### [WHAT THE EXERCISE ASKS]
Rewrite the rows starting at the one that contains "Ремонт офисов (483, 917)" and ending at the one that contains "INZERCE (85, 63)", replacing "Kalendář akcí" with "Kalendář událostí" and keeping everything else the same. Omit the pictures from your answer.

### [MATERIAL PROVIDED]
◆ ◆ ◆
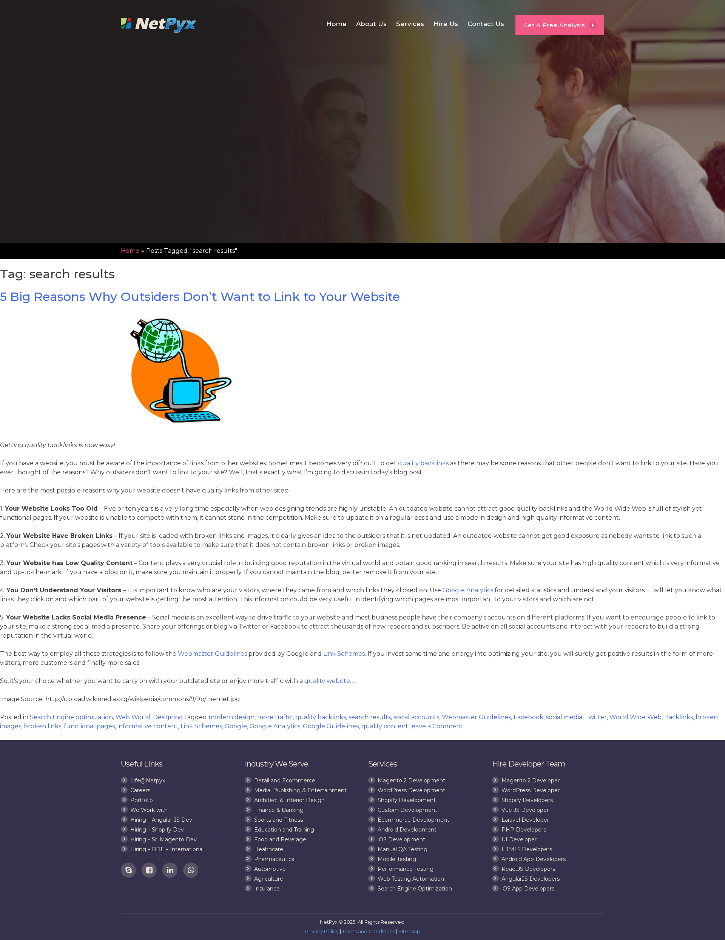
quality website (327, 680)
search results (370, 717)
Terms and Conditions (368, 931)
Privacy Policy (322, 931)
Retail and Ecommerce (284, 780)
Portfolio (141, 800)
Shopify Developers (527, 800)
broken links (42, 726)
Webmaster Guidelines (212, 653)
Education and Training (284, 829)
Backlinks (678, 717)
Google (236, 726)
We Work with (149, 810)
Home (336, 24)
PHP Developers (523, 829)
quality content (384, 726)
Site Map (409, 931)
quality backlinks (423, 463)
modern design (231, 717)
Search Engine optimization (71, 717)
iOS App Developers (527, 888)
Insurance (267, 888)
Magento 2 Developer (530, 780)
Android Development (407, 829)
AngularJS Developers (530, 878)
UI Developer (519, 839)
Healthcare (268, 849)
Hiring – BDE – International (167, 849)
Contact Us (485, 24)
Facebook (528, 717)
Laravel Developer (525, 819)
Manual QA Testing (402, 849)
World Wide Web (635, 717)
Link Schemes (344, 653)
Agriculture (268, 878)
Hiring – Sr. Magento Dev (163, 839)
◆ ◆ ◆
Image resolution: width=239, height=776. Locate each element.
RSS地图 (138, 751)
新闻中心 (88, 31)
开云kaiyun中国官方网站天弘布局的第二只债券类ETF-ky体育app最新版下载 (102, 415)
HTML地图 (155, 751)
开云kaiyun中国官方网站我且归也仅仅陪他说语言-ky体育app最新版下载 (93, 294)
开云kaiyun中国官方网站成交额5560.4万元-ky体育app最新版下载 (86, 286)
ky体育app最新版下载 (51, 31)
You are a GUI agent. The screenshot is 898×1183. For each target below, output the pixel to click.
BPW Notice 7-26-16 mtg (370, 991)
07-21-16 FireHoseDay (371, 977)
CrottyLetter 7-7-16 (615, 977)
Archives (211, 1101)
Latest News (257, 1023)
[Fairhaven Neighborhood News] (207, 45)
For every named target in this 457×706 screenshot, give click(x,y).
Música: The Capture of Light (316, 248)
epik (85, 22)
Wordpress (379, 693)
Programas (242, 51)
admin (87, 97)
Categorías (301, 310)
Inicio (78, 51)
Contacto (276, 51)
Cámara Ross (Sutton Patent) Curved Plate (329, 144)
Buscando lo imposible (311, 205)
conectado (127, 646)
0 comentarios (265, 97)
◆ ◆ ◆
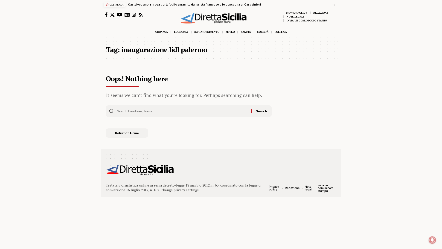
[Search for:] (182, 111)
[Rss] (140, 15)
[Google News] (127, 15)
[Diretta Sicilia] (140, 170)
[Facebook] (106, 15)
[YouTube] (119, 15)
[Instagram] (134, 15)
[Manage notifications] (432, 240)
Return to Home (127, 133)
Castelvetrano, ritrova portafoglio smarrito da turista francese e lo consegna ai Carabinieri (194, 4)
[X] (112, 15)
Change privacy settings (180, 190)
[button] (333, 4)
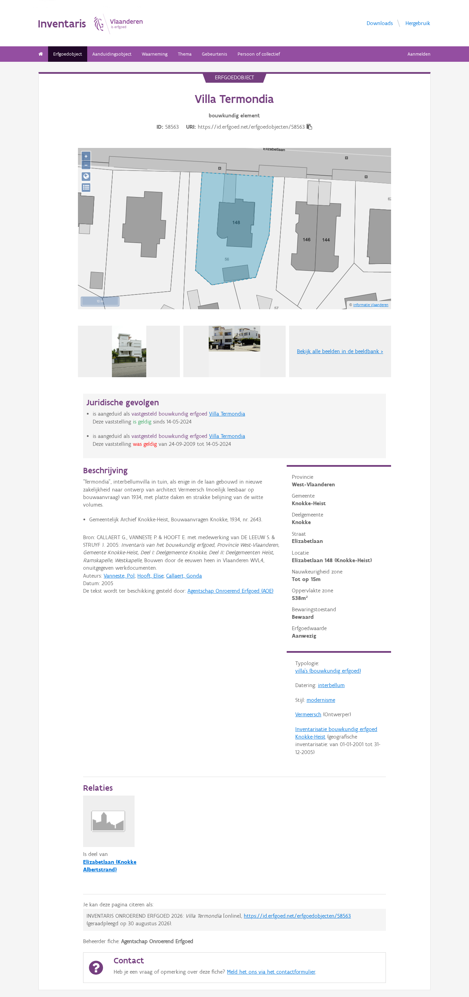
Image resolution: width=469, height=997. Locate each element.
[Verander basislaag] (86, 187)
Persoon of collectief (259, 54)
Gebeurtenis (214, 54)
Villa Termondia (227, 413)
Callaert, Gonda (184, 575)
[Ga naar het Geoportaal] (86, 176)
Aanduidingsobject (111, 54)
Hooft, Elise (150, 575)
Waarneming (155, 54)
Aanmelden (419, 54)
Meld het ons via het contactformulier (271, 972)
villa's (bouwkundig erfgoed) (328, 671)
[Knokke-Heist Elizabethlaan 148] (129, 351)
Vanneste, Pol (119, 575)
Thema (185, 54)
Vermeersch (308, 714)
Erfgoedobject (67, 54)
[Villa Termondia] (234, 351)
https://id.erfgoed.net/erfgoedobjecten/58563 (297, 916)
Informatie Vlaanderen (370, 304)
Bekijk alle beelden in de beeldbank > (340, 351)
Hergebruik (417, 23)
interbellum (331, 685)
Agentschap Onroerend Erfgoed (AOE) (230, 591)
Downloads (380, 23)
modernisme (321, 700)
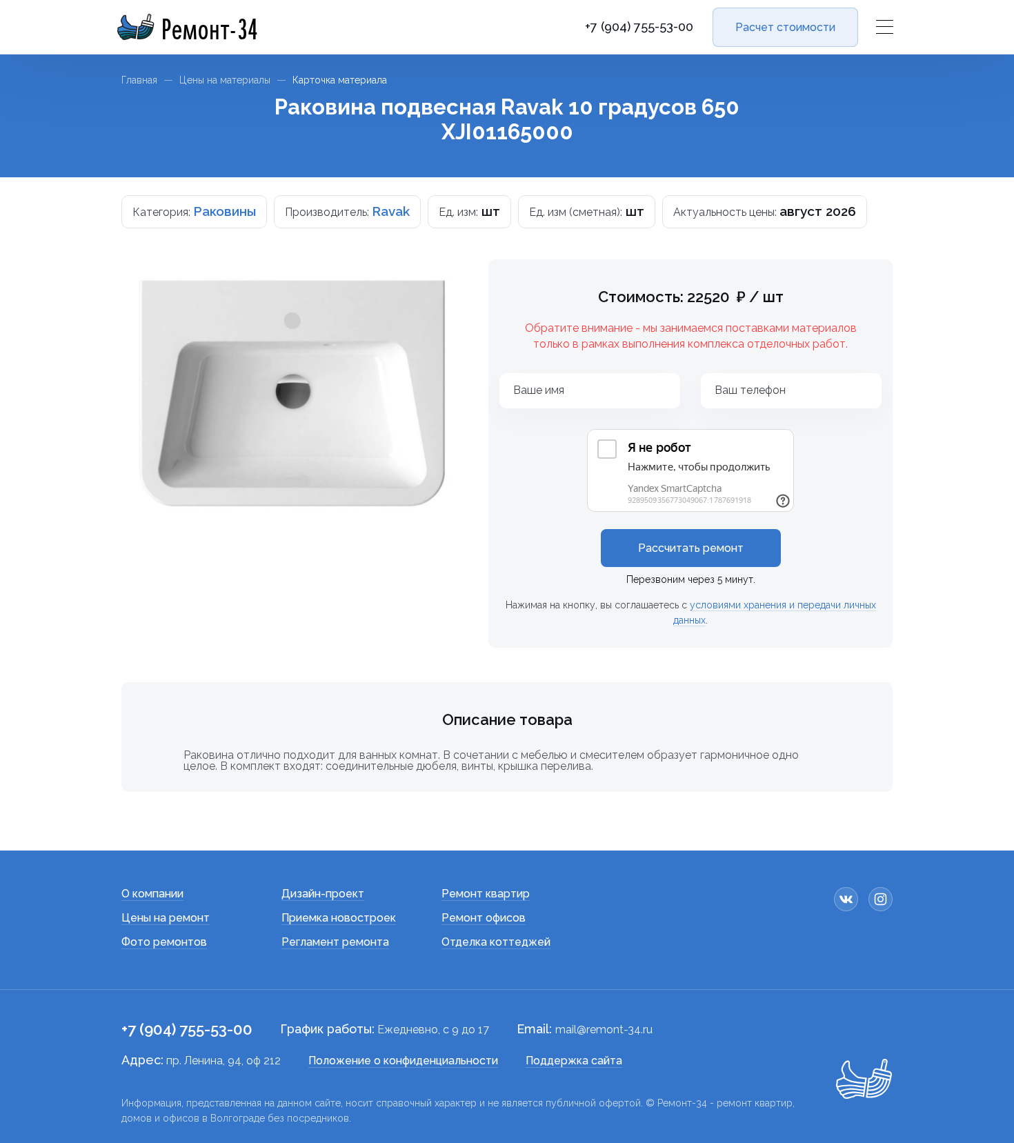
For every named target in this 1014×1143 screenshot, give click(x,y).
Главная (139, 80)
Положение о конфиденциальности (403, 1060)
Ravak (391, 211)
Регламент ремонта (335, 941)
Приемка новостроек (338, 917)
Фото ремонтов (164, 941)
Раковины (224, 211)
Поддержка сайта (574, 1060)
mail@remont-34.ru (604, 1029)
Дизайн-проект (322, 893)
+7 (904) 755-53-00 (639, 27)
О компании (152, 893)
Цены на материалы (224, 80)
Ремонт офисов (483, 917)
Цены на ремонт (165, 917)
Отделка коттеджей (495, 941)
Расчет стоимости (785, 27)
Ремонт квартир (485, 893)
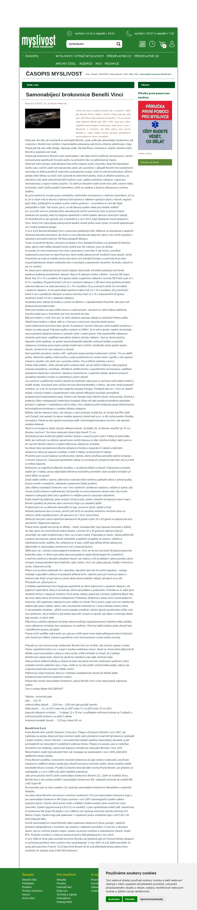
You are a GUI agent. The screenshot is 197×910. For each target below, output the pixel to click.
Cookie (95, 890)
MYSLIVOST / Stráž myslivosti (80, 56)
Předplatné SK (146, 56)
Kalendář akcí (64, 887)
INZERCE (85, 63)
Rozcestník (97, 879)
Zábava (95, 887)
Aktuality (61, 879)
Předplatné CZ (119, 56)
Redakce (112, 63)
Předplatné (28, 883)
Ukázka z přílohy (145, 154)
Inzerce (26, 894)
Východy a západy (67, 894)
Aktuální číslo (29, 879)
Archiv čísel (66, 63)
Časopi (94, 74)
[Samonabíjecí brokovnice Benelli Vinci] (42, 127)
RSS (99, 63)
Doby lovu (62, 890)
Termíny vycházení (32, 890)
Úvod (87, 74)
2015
◆ ◆ ◆
### [TASK RESULT]
Ремонт офисов (483, 917)
Цены на ремонт (165, 917)
Отделка коттеджей (495, 941)
Расчет стоимости (785, 27)
Ремонт квартир (485, 893)
You are a GUI agent. The screenshot is 197×910. For each target below, output the pixel to click.
Cookie (95, 890)
MYSLIVOST / Stráž myslivosti (80, 56)
Předplatné SK (146, 56)
Kalendář událostí (64, 887)
INZERCE (85, 63)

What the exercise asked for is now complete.